# Problem with waf-1.7.15 in mpv



## r004 (Feb 22, 2014)

Hello;

I am trying to compile mpv-0.3.3_1 with  `portmaster multimedia/mpv` but I get an error regarding waf:


```
=> SHA256 Checksum mismatch for waf-1.7.15.
===>  Refetch for 1 more times files: waf-1.7.15 
===>  License GPLv2 accepted by the user
===>  Found saved configuration for mpv-0.3.3_1,1
===>   mpv-0.3.3_1,1 depends on file: /usr/local/sbin/pkg - found
=> waf-1.7.15 doesn't seem to exist in /usr/ports/distfiles/.
=> Attempting to fetch https://waf.googlecode.com/files/waf-1.7.15
fetch: https://waf.googlecode.com/files/waf-1.7.15: Forbidden
=> Attempting to fetch ftp://ftp.FreeBSD.org/pub/FreeBSD/ports/distfiles/waf-1.7.15
fetch: ftp://ftp.FreeBSD.org/pub/FreeBSD/ports/distfiles/waf-1.7.15: File unavailable (e.g., file not found, no access)
=> Couldn't fetch it - please try to retrieve this
=> port manually into /usr/ports/distfiles/ and try again.
*** Error code 1

Stop.
make[2]: stopped in /usr/ports/multimedia/mpv
*** Error code 1

Stop.
make[1]: stopped in /usr/ports/multimedia/mpv
*** Error code 1

Stop.
make: stopped in /usr/ports/multimedia/mpv
```

As I am in a coll_e_ge library,[]I can't access the Google code due to a certificate issue. But the regular method of downloading and placing the file in /usr/ports/distfiles doesn't work for waf: First what is waf? A file or a directory? Is it a port? Does it have an extension like bzip or tar.gz?

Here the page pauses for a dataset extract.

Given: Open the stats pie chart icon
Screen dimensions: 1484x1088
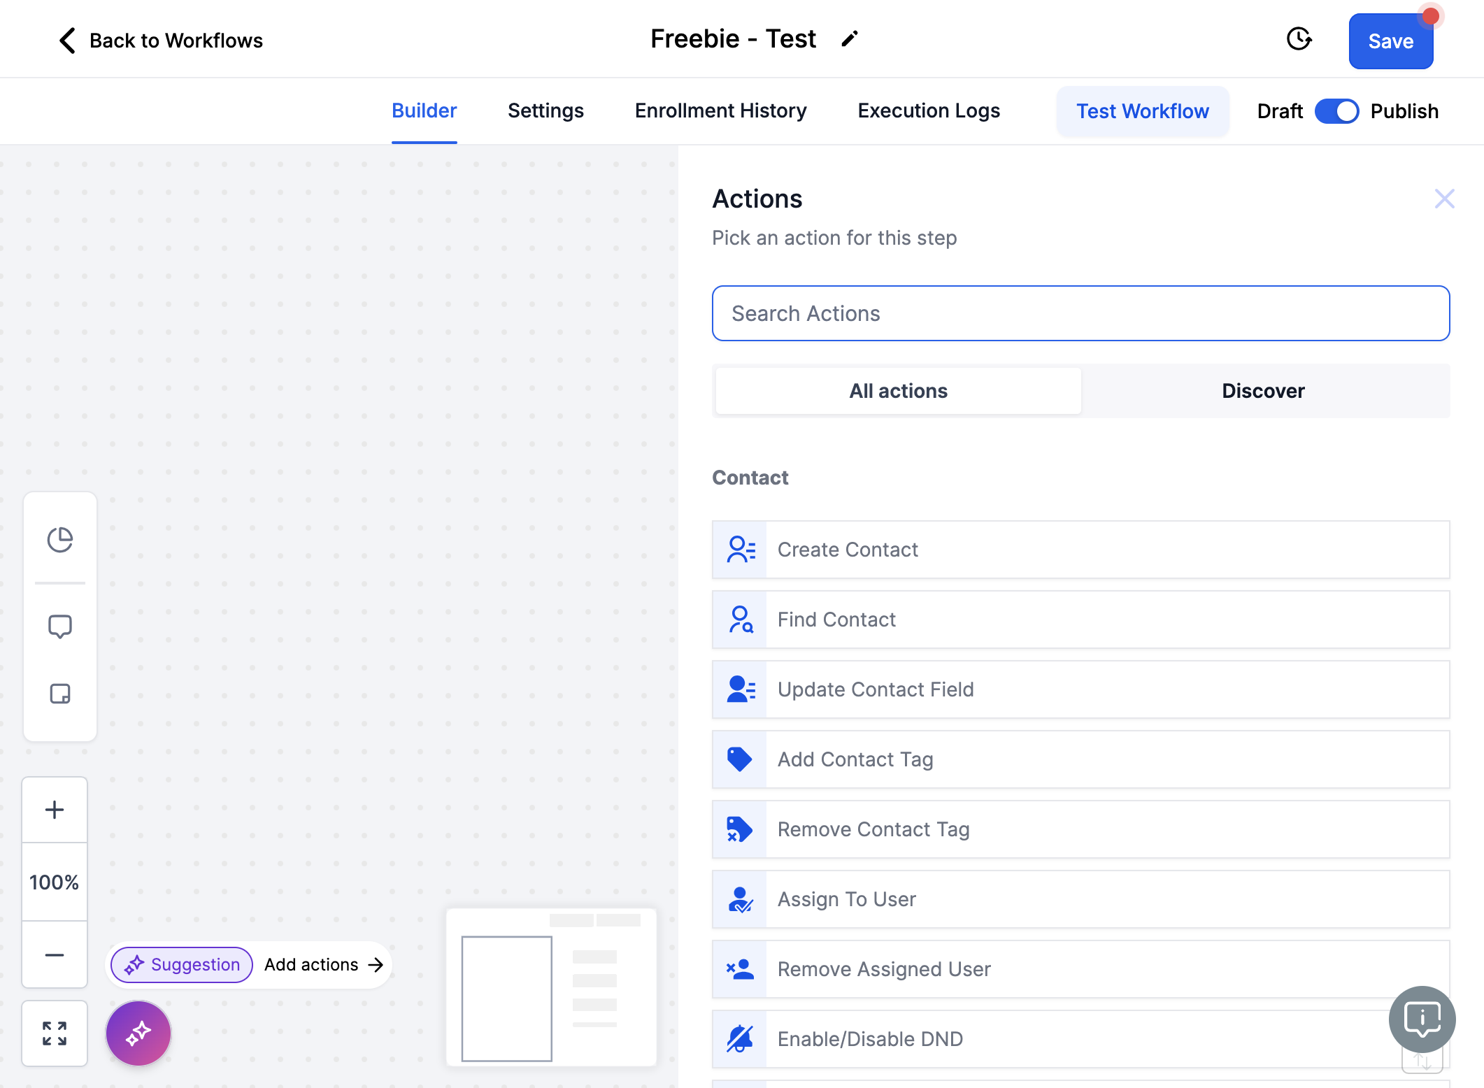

I search the Google code and found waf-1.7.15.tar.bz2. I downloaded and placed it in distfiles but no luck. Extract it and leave it as a folder again no joy. Even tried to remove the extension and again no luck. Please look into the matter.

*T*hanks.


----------



## SirDice (Feb 22, 2014)

Extract the waf-1.7.15.tar.bz2 archive, the archive only contains one file. Save that file as /usr/ports/distfiles/waf-1.7.15.


----------